And I was like, well, I have to, I have to figure this out fast. So I didn't have time to figure out how to run a live launch. I didn't even know how to do that. And I didn't. I've never done like a big live webinar. I never told my email list about this thing. So I was like, you know what? I'm just going to start.
I recorded this webinar in 2019. Knew by this is very important to what we're talking about. I knew everybody always asked how did you know what should go in the webinar because of what everybody said when I talked to them. Yeah. So when I spoke to people, I zoomed out and was like, okay, these are like the five kind of categories of things we usually end up talking about.
Um, that would really be like a comprehensive, like these are [00:19:00] the five steps you need to take to start an online business. And so that's what I made the webinar about. I literally put up an Instagram poll asking what everybody thought that the title should be. Uh, the one that won. I went with it. It is still the title today.
Six years later and 350,000 people have taken the webinar. So yeah, it's, uh, it was just, yeah, kind of born out of necessity. But that ended up being a great email list driver. But I also used it to my own email list. You know, even to my own list, I was writing weekly saying, talking about some legal topic and then being like, go take my free legal workshop.

▸ SOURCE DATA:
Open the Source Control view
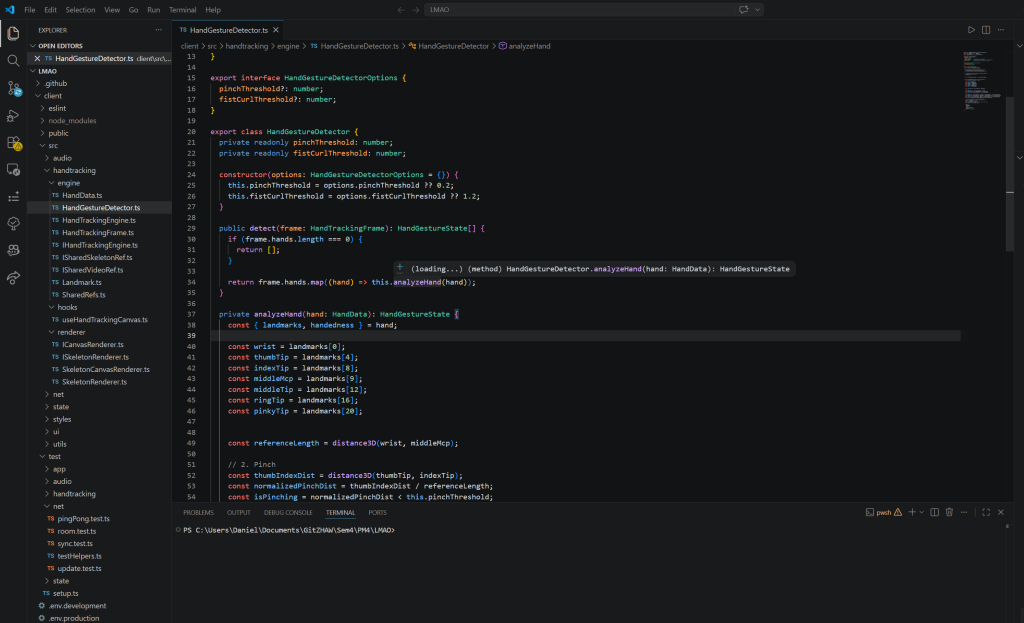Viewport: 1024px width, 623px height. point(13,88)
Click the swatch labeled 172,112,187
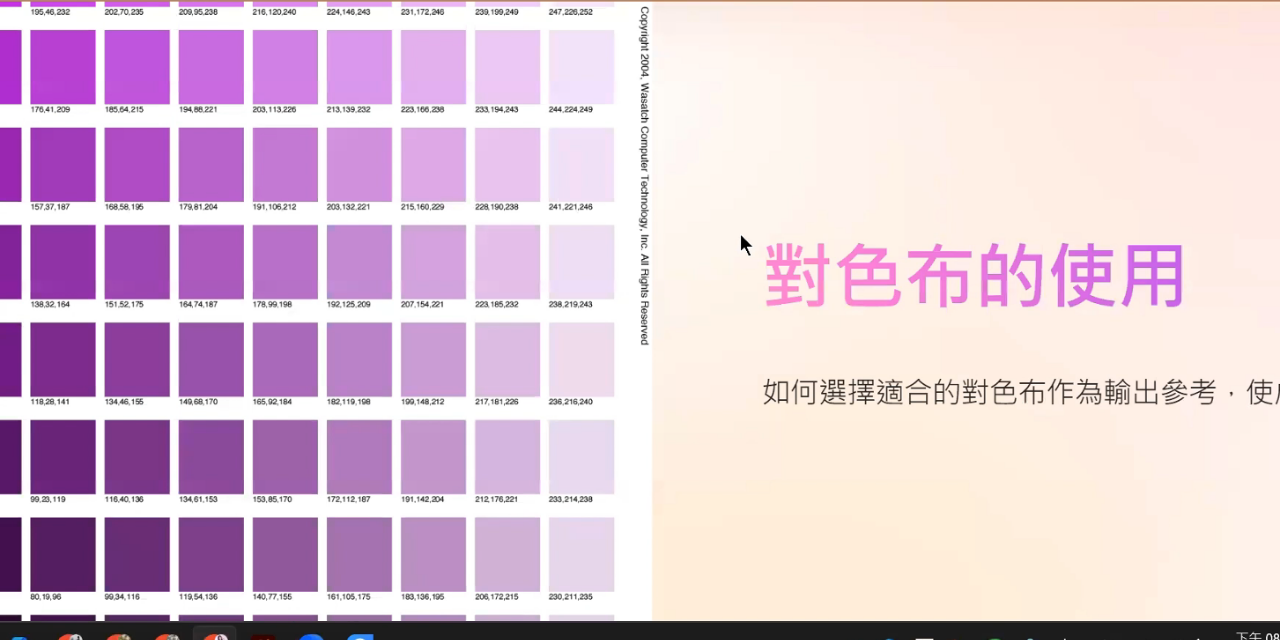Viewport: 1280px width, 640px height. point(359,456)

▸ REQUIRED TASK A:
Answer these about the webinar transcript, one line each:
(i) In what year was the webinar recorded?
(ii) How did the speaker choose the webinar's title?
(iii) How many people have taken the webinar?
▸ REQUIRED TASK B:
Set down the webinar transcript word for word, starting at "Um, that would" and ending at "free legal workshop.".
▸ REQUIRED TASK C:
Write the next part of the webinar transcript, picking up after its last sentence.

▸ RESPONSE A:
(i) 2019
(ii) With an Instagram poll asking what the title should be
(iii) 350,000

▸ RESPONSE B:
Um, that would really be like a comprehensive, like these are [00:19:00] the five steps you need to take to start an online business. And so that's what I made the webinar about. I literally put up an Instagram poll asking what everybody thought that the title should be. Uh, the one that won. I went with it. It is still the title today.
Six years later and 350,000 people have taken the webinar. So yeah, it's, uh, it was just, yeah, kind of born out of necessity. But that ended up being a great email list driver. But I also used it to my own email list. You know, even to my own list, I was writing weekly saying, talking about some legal topic and then being like, go take my free legal workshop.

▸ RESPONSE C:
And then people were buying the bundle.
Hmm. Wow.
350,000 people. Yeah, it's a lot of people. That's a lot.
Chenell Basilio: Yeah.
Sam Vander Wielen: Wow. We have 5,000 people sign up for it live in February, which was crazy. Wow. Yeah. So you're aggressively cleaning your list? Yes. Once a quarter. Super aggressive about it. People are always asking me this.
They're like, oh, you must not ever, no. Once a quarter we scrub my list. I'm very proud of my email list that I, I joked the other day with someone that like, for like email list inflation, I feel like I have [00:20:00] like 10 million subscribers because I talk about legal stuff and I have 50,000 email list subscribers.
I'm like, this is guys, this is like a hundred million subscribers. It's in my mind that is, it's very hard to do.
Dylan Redekop: That is funny. Yeah. Wow,
Chenell Basilio: that's wild. Yeah. Yeah. I think I looked back last year and I was like, oh, 16,000 people unsubscribed, or I deleted that many, or however, whatever it came out to be. And that was, that was a great LinkedIn post.
So if you need content, that's good idea. I would definitely go with something like that. Yeah. People good of hearing how many people unsubscribed? So a lot of people
Sam Vander Wielen: unsubscribe and a lot of people unsubscribe and then buy from me. So I don't really care. Like, I don't, people take unsubscribes, wait, like, you just make too many stories out of it.
And so like, I mean, I always think of like, think about all the stores you shop at that you unsubscribe from their emails. It's like, I just don't want your emails. I feel very confident that the next time I need a pair of jeans, I'm gonna go to that story. Like I know that I don't need to get five times a week emails about it.
So I don't know. That's the way I they also don't provide any value, but different story. [00:21:00] So I, I, you know, I, that's the way I think about it. Like there's all kinds of reasons why people do that, but also. My customers ask me about unsubscribes all the time, and I'm like, if we waste our time thinking about that, I mean, who cares?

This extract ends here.